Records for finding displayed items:
##############################
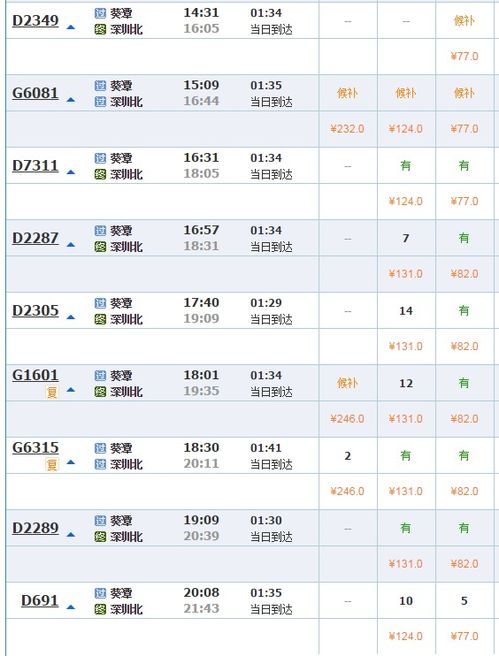The height and width of the screenshot is (656, 499).
Task: Collapse price details using D2349's blue triangle
Action: tap(71, 27)
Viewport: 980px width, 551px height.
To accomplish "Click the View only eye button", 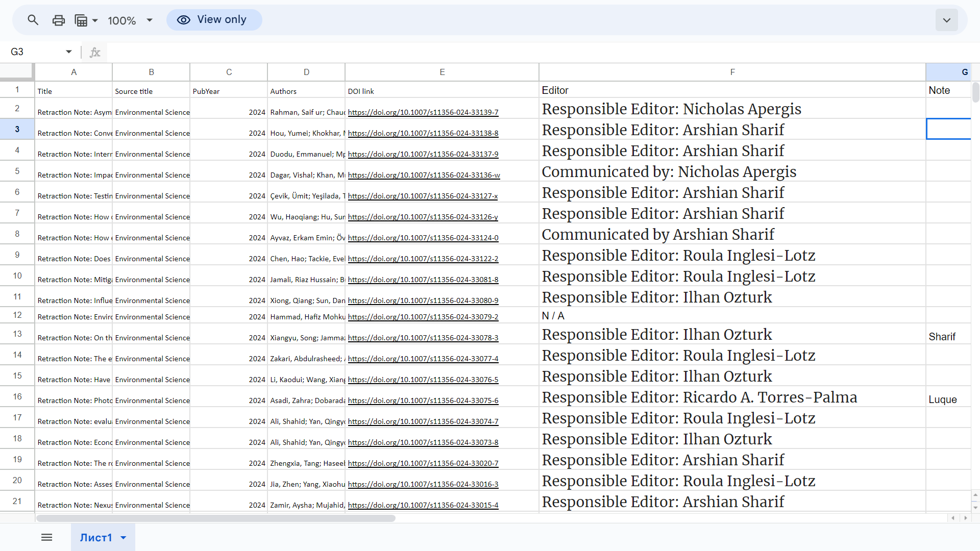I will [x=214, y=20].
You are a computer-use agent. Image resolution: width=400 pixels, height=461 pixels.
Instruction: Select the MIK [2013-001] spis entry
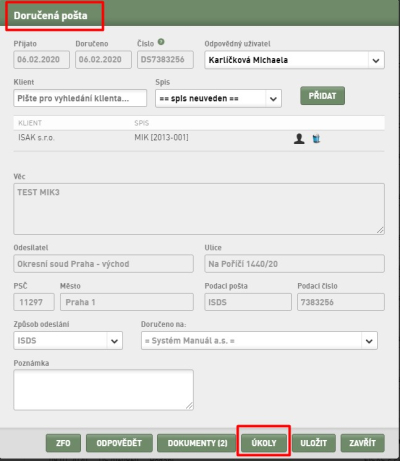161,137
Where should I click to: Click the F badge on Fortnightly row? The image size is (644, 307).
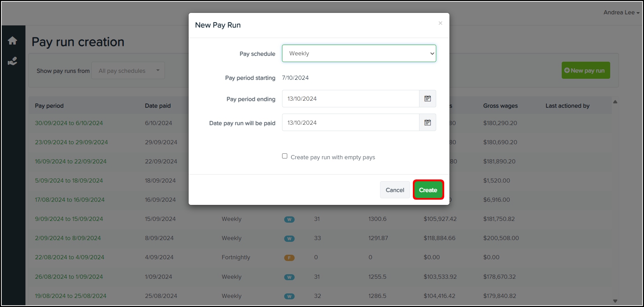pyautogui.click(x=289, y=258)
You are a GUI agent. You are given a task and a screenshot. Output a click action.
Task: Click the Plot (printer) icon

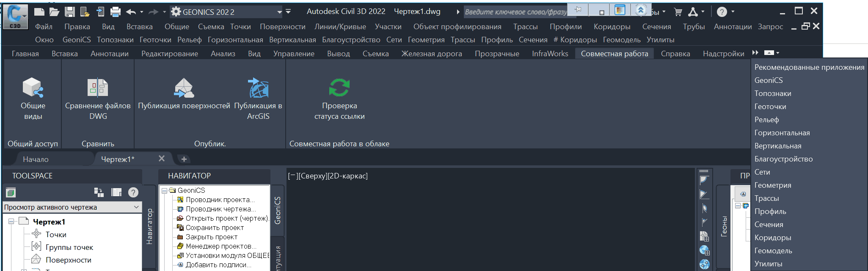pyautogui.click(x=115, y=12)
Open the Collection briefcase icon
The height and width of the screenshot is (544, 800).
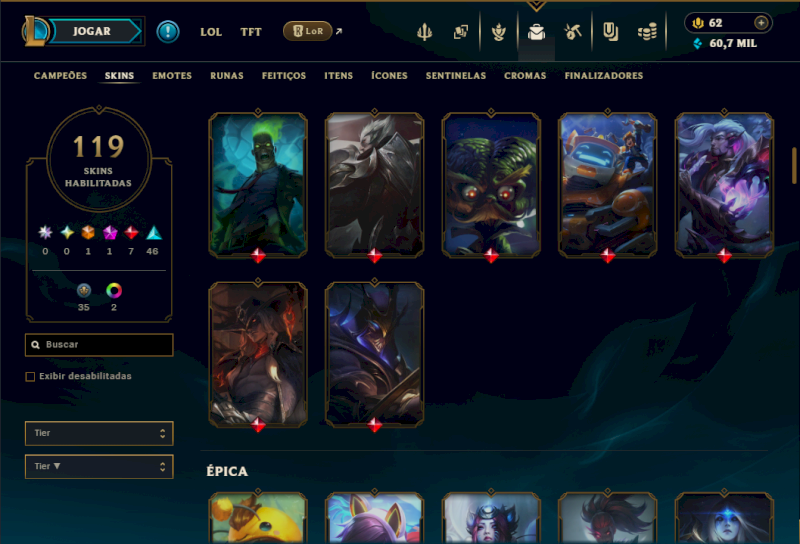pos(536,32)
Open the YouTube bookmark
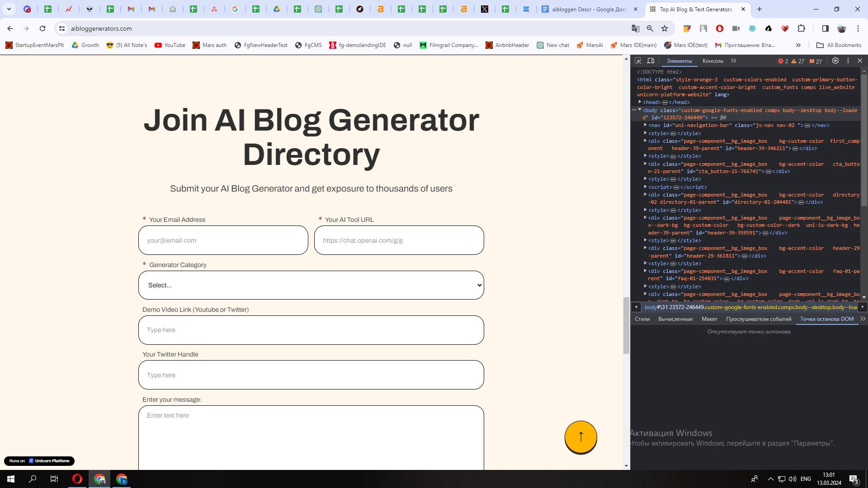 (x=170, y=45)

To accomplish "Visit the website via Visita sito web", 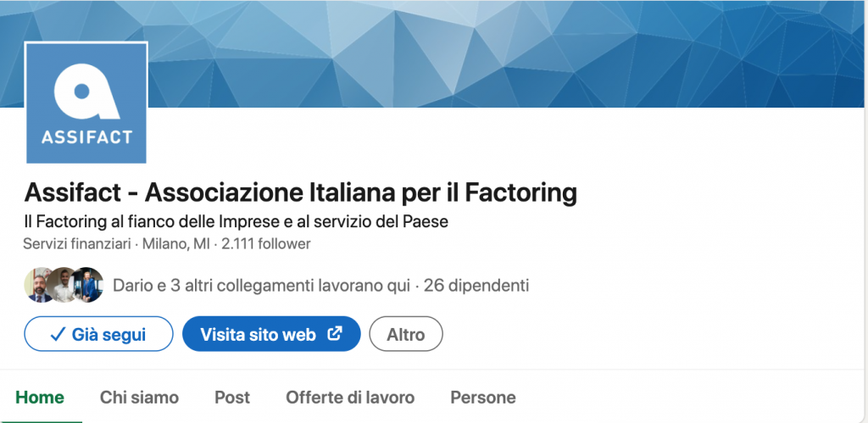I will (x=271, y=334).
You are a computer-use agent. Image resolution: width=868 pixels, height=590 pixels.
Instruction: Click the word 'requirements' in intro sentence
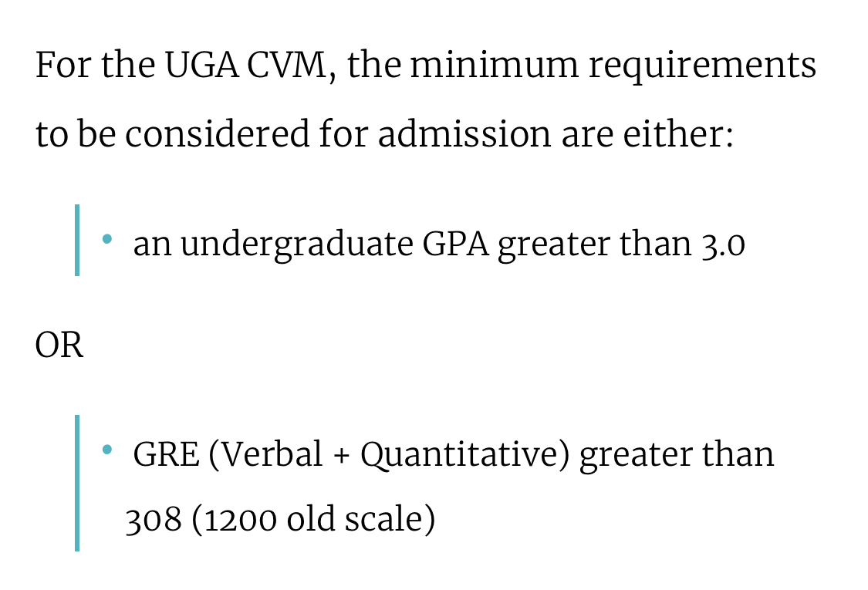point(702,67)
##############################
◆ **WHAT TO DO**:
Extract each line from the rows above that contains the word "Open".

◆ **TASK SOLUTION**:
Open the Collection briefcase icon
Open the YouTube bookmark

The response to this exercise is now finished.